Patients who undergo surgery for bone cancer, particularly amputation, often need physical therapy and other types of rehabilitative therapies. For more information, read Cancer Rehabilitation.
People recovering from bone cancer are encouraged to follow established guidelines for good health, such as maintaining a healthy weight, not smoking, eating a balanced diet, and having recommended cancer screening tests. Talk with your doctor to develop a plan that is best for your needs. For bone cancer survivors who smoke, quitting smoking may help recovery and reduce the risk of cancer recurrence. Learn more about Tobacco. Moderate exercise can help you rebuild your strength and energy level. Talk with your doctor about helping you create an appropriate exercise plan based upon your needs, physical abilities, and fitness level. Learn more about Healthy Living After Cancer.
Research for bone cancer is ongoing. The following advances may still be under investigation in clinical trials and may not be approved or available at this time. Always discuss all diagnostic and treatment options with your doctor.
Intraoperative radiation therapy. Clinical trials are evaluating the usefulness of radiation therapy given inside the body during surgery for some Ewing’s tumors. This is called intraoperative radiation therapy or internal radiation therapy.
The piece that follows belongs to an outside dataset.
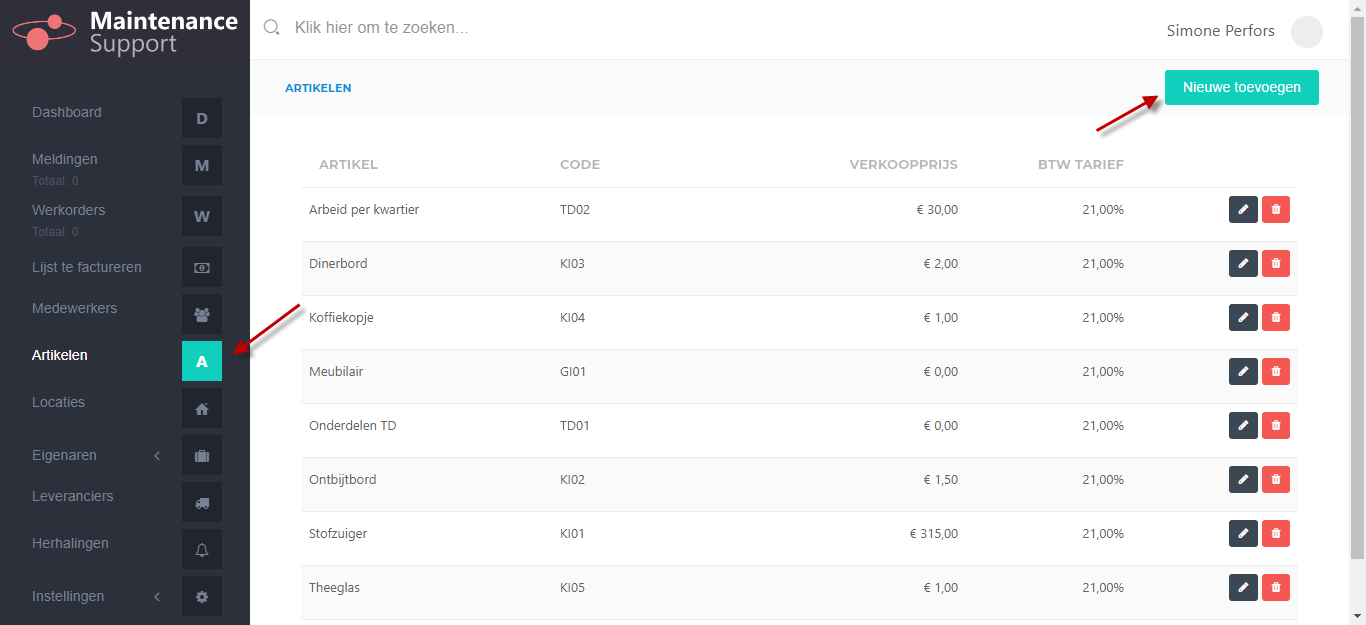
Task: Delete the Dinerbord article with trash icon
Action: point(1276,264)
Myeloablative therapy. A supplement to the treatment options for Ewing’s tumors is myeloablative therapy with stem cell support. Myeloablative therapy, an intense regimen of chemotherapy, destroys all cells that are dividing rapidly. This includes cancer cells but also some normal cells. Stem cells are cells that create all other types of cells in the body. They may be given to the patient after myeloablative therapy to boost the patient’s recovery.
Regular communication with your doctor is important in making informed decisions about your health care. Consider asking the following questions of your doctor:
What type of bone cancer do I have?
What stage is the bone cancer? What does that mean?
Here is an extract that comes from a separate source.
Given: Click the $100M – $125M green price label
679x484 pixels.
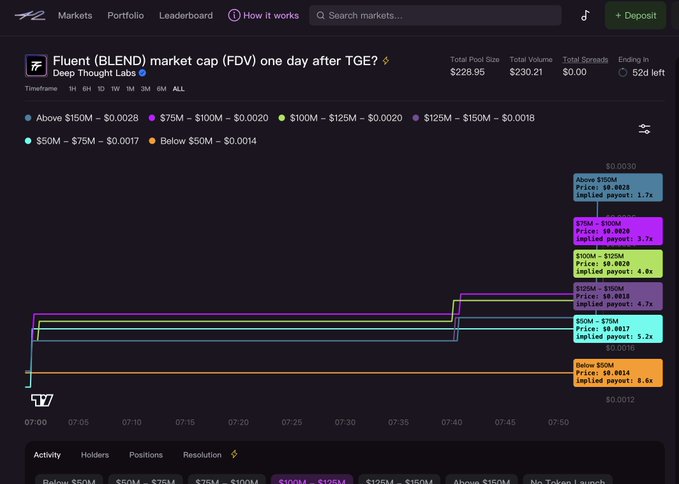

Where exactly is the cancer located?
Can you explain my pathology report (laboratory test results) to me?
What are my treatment options?
What clinical trials are open to me?
Which treatment option do you recommend? Why?
What are the possible side effects of this treatment, both in the short term and the long term?
What is the expected timeline for my treatment plan?
How will this treatment affect my daily life? Will I be able to work, exercise, and perform my usual activities?
What follow-up tests will I need, and how often will I need them?
What support services are available to me? To my family?